Kiwi CatTools, part of the SolarWinds family, allows Windows admins to manage and back up configurations of network devices.
I have been a Windows administrator for eight years and currently focus on Group Policy, backup, and IIS/Apache administration.
If you’ve ever had a firewall that’s suddenly on the fritz, you can appreciate the necessity of a regular firewall configuration backup schedule. SolarWinds offers a great product, Kiwi CatTools, targeted for Windows administrators who want to automate some of the more mundane tasks of everyday network and systems administration, including backing up firewall configurations.
Kiwi CatTools – Main console
In this tutorial, we’ll focus on configuring a scheduled backup of a Cisco ASA 5505 firewall using CatTools. You can use the information in this tutorial to schedule other types of edge devices as well.

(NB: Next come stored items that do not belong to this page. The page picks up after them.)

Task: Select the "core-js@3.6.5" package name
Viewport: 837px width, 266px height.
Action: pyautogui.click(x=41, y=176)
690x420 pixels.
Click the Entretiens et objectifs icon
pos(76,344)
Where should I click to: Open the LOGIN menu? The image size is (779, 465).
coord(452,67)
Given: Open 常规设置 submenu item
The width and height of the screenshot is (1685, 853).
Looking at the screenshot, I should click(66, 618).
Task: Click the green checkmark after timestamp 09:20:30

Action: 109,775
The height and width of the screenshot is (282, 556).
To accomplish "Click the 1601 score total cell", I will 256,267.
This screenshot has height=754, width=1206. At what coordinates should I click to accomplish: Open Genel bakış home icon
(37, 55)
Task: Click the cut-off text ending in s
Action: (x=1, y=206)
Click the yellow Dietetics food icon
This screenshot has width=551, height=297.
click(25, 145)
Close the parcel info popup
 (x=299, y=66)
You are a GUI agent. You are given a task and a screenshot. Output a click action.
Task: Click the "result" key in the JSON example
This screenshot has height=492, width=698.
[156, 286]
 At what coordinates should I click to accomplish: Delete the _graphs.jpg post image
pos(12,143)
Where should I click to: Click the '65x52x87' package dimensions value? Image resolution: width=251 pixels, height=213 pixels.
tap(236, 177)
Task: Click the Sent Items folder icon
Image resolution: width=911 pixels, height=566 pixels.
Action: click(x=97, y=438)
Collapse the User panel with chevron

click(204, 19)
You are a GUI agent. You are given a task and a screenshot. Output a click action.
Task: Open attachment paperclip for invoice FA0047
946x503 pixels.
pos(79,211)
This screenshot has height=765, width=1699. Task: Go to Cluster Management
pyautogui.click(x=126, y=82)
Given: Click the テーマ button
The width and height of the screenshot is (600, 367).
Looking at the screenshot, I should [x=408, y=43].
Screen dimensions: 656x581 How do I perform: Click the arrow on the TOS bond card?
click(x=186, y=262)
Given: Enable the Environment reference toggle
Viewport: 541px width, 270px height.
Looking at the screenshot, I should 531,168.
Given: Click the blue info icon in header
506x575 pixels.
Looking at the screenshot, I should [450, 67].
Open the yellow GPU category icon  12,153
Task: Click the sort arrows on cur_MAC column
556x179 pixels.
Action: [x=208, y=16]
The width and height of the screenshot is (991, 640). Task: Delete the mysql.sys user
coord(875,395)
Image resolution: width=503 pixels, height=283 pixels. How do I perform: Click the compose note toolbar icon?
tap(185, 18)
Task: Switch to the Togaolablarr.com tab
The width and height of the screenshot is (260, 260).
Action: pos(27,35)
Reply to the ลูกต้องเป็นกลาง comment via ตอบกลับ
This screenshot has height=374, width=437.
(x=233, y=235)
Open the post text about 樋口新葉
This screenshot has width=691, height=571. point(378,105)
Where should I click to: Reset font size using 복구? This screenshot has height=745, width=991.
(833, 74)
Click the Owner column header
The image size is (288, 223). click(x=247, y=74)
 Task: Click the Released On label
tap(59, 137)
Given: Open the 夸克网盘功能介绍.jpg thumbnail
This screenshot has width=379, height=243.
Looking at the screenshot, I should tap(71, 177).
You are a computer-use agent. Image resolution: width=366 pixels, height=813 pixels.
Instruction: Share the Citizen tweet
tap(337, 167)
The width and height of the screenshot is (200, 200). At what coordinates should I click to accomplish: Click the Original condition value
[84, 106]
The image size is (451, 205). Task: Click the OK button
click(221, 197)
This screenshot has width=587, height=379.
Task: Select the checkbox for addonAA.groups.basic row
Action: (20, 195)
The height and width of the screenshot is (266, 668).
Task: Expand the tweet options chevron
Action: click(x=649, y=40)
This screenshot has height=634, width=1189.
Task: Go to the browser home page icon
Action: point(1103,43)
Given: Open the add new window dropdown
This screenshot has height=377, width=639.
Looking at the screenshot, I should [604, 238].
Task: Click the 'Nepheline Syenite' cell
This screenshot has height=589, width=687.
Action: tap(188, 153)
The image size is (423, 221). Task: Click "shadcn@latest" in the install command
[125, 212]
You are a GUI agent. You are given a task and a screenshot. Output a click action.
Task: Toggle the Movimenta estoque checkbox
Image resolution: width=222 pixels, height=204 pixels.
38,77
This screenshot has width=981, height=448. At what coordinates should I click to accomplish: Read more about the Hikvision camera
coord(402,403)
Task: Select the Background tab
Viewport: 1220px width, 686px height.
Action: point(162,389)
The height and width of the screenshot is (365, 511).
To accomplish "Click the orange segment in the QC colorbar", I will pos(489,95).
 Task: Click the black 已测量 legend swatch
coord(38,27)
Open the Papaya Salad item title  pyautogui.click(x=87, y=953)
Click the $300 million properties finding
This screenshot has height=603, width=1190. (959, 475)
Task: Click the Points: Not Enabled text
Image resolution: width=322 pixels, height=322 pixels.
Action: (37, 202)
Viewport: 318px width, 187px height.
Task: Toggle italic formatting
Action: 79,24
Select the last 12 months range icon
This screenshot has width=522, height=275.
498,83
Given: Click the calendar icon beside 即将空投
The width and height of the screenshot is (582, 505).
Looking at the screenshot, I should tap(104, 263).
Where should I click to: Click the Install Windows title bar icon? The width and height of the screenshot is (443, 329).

Configuring your first device
You can download the fully functioning 30-day trialof CatTools. Install it, and then launch CatTools. The first order of business is configuring a device. CatTools comes with many predefined device templates, including the template “Cisco.Firewall.ASA.” You will also need to configure some additional parameters:
- Name: An alias for your device
- Host Address: The IP address of your firewall
- Connect via: Typically direct connect, unless you must connect to another device first (for example, a VPN) before you can connect to the device
- Method: How you connect to the device—typically Telnet (unsecured) or SSH (secured)
- Port: The port your connection method uses; will default to whatever you choose for your connection method
Kiwi CatTools device information
You can test your base configuration by using the buttons at the bottom of the window to ping and telnet/SSH your device. If both of these work, you are ready to move on to the next step of configuring passwords.
Navigate to the Passwords tab. In most cases, this is the last step for configuring your device. The Passwords tab will have different entries depending on the type of device you are configuring. For the ASA 5505, you can expect the following important entries:
- Enable Password: The password for your account
- Privilege Level: Typically 15, but can vary by ASA setup
- Console Password: The password for the Telnet console
- AAA Username/Password: Used in cases where you use AAA authentication to connect via Telnet or SSH
The options at the bottom vary by how you authenticate. For example, if you are not using AAA authentication, you will probably need to check “Initial login requires username/password.” If you are using AAA, you will need to check “Enable mode uses AAA username/password fields.” You will see similar options available for different types of monitored devices.
Configuring your first activity and schedule
In CatTools, an activity is something you do with an open connection to a device. In this tutorial, we are going to focus on backing up the running configuration. Examples of other activity options include:
- Device.CLI.ModifyConfig: Sends commands to modify the running configuration
- Report.ARPTable: Reports the current ARP table on the device
- Device.InterDevice.Ping: Sends a ping, and reports results, from the device to specified hosts
For the purposes of this tutorial, we will focus on the activity Device.Backup.RunningConfig. Create a new scheduled activity. You will need to configure:
- Type: The type of activity (template) you want to use (in this case, it’s Device.Backup.RunningConfig)
- Report File: The location of the report file for the activity
- Client threads: The number of threads you want to devote to this activity; in most cases, unless you have a specific reason to change this option, it should be “Maximum available”
The next task is to configure a schedule for the activity. This is very similar to configuring a schedule in the Windows Task Scheduler, but CatTools actually uses its own timer process. On the Time tab, you should configure:
- Recurring: When you want the schedule to recur; for example, “Now” is a one-time operation, whereas “Daily” would recur daily
- Custom: I configured a custom schedule and selected 2:00 AM run time every day of the week
You will also need to add devices to the activity. A CatTools activity can be associated with multiple devices, which is very useful in case you would like to back up multiple firewalls of the same type. Do so on the Devices tab.
Devices are added to activities; in this case, NC5505 was added
The Email tab allows CatTools to email a report to the address you have defined in your CatTools preferences. You can choose whether or not to send these emails, and you can also define an override email address if errors, such as failures to connect, occur.
Finally, the Options tab lets the administrator define how to configure the actual report. These options include:
- HTML Compare Report: Specifies whether you would like an HTML version of the report
- Text Compare Report: Specifies whether you would like a plain text report
- Only notify by email if configs have changed: Specifies that CatTools should send an email report only if the configurations have actually changed, which is useful for eliminating noisy reports
- Attach reports to email: Specifies which reports to attach to the email
- Zip attachments: Specifies that attachments should be zipped, and lets you specify a file name; typically, you want attachments zipped to conserve email space and simplify downloading of attachments
- Password protect zip file: Specifies the password for protecting the zip file
Report options give the administrator additional flexibility in specifying reporting formats and notifications
Finally, save your new scheduled activity and click “Start Timer.” You are now all set and ready to go! Your ASA device (or other firewall) will now be regularly monitored by CatTools.